Siamo nel Luglio 1890 e il pittore Vincent Van Gogh sta rientrando dalla solita giornata di lavoro, ma è senza i suoi attrezzi e barcolla premendosi una mano sul torace. È ferito e di lì a qualche giorno morirà. Si parla di suicidio e, d’altronde, tutte le circostanze fanno pensare a una prostrazione psicologica estrema. E se, invece, fosse stato ammazzato? Ripercorriamo allora gli eventi che hanno portato a quel momento…
Di recente pubblicazione per la casa editrice L’asino d’oro, Giallo Van Gogh di Marianne Jaeglé è a metà tra il romanzo storico e il giallo, ma con un’analisi introspettiva che lo rende estremamente intimista e profondo.
Il mistero a cui si allude nelle prime pagine è legato alla morte dell’artista: si è veramente suicidato o è stato ucciso? Questa la tesi proposta dai due storici americani Steven Naifeh e George White Smith, ed è proprio da questa loro supposizione – a dire il vero mai accreditata – che la Jaeglé prende spunto per raccontare gli ultimi due anni della vita del pittore.

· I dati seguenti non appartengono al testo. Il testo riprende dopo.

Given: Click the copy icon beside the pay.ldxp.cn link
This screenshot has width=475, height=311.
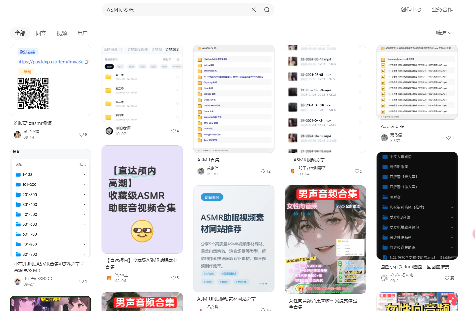Looking at the screenshot, I should pyautogui.click(x=86, y=61).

Il romanzo non parla solo di Van Gogh l’artista. Sì, c’è la sua pittura, c’è la sua concezione dell’arte, il suo bisogno di dipingere di getto la vita quotidiana che gli si presenta davanti. Ma soprattutto è l’uomo Vincent a riempire queste pagine. Un uomo profondamente debole, uno strambo che parla con le sue tele, si arrabbia con se stesso, si aggira con fare cupo e inquietante. Lo chiamano “il folle”, e a ragione.

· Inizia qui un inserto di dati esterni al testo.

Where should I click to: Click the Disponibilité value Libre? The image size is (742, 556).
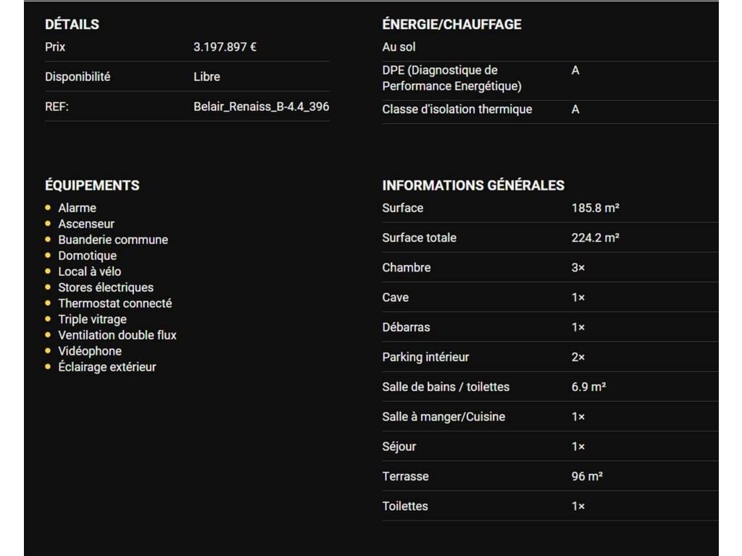click(207, 77)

Dipingere con così tanta foga gli permette di affrontare l’angoscia, ecco tutto. […] Dipingere significa affrontare la Gorgone, ogni giorno, in una continua lotta dalla quale non è sicuro di tornare vincitore. Coprire la tela di pittura significa affermare di essere ancora in vita, in grado di lottare, dire chi è e in cosa crede. Disegnare, lasciar urlare i colori, significa far tacere questo ghigno assillante, questa accusa che sente ogni giorno da quando è nato, «sei un incapace».
A fianco a lui – si direbbe il suo esatto contrario – c’è l’amico Gauguin. L’uno è chiuso quanto l’altro è socievole e seducente; l’uno è felice di immergersi nella vita della Provenza, mentre l’altro si annoia in questa realtà provinciale e sogna i tropici. Anche nel lavoro sono agli antipodi: Van Gogh è frettoloso, scomposto, disordinato, mentre Gauguin è riflessivo e studiato; Vincent ritrae la realtà, Paul aspira a riprodurre l’Idea. La loro amicizia non sembra destinata a durare. Entrambi carichi di entusiasmo per questo connubio personale e professionale, non reggeranno alle differenze incolmabili.
L’autrice rende magistralmente questo rapporto di attaccamento di uno e repulsione dell’altro, di aspettative tradite e di reciproco malcontento – non ne esce affatto bene Gauguin, diciamolo.
E quando Paul decide di andarsene, Vincent perde il lume della ragione. Si sente tradito e, con la partenza dell’amico, vede sfumare il sogno di trasformare la Casa Gialla in un grande atelier aperto agli artisti. Si scontra con la realtà e dovrà fare i conti con la solitudine e l’insoddisfazione personale.
Un pittore non dipinge solo con i colori, ma anche con spirito di abnegazione, rinunciando a sé e con il cuore infranto.
Giallo Van Gogh è un libro che vale la pena leggere in primis perché suscita un forte desiderio di approfondire la difficile vita dell’artista, ma soprattutto perché ne dà un ritratto di uomo profondamente solo e sofferente di fronte all’indifferenza dei suoi contemporanei.